Come attenuare il problema
La buona notizia è che mentre non si può eliminare la disonestà, è possibile invece prevedere chi è più propenso a mentire ad un robot e quindi spingere questi utenti ad usare un canale di comunicazione umano.
Le persone che hanno maggiori probabilità di imbrogliare cercano infatti proattivamente di evitare situazioni in cui devono farlo a una persona, presumibilmente a causa di una consapevolezza conscia o subconscia che mentire ad un umano sarebbe psicologicamente più sgradevole.
Chatbot umanizzate
Questo tuttavia va contro la tendenza di utilizzo delle automazioni che sta prendendo piede in tutte le strategie, dove le chatbot sono sempre più diffuse nel customer service e le aziende cercano di “umanizzarle” dando loro un nome, un avatar e addirittura una biografia.
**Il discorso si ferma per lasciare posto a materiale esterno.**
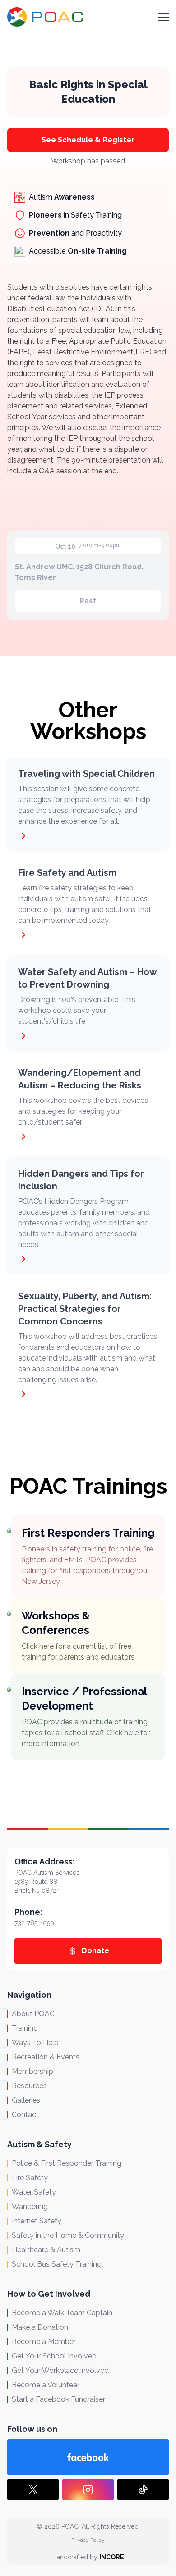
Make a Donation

Questo per riuscire in effetti a velocizzare o rendere molto più efficace ed efficente, riducendo i tempi di attesa, il proprio servizio post vendita filtrando le richieste e/o mantenendo attivo un canale di dialogo con il cliente h24 senza gravare ulteriormente sul costo del personale con straordinari o reperibilità.
Il problema però, è che più un bot assomiglia ad un umano più il cliente si aspetta che risolva il problema e quando ciò non avviene il cliente irritato desidera punire l’azienda. Anche mentendo.
Quindi? Eliminiamo i bot?
Come in quasi tutto, la verità sta nel mezzo.
La chatbot è sicuramente utilissima per riuscire a filtrare le domande più ricorrenti e umanizzarla rende prima di tutto più facile l’interazione anche agli utenti meno digitali.
Il rapporto diretto con le persone, però, va calibrato all’interno del funnel per supportare il dialogo nei casi dove è necessario ristabilire un equilibrio dando quindi sempre facoltà di scelta.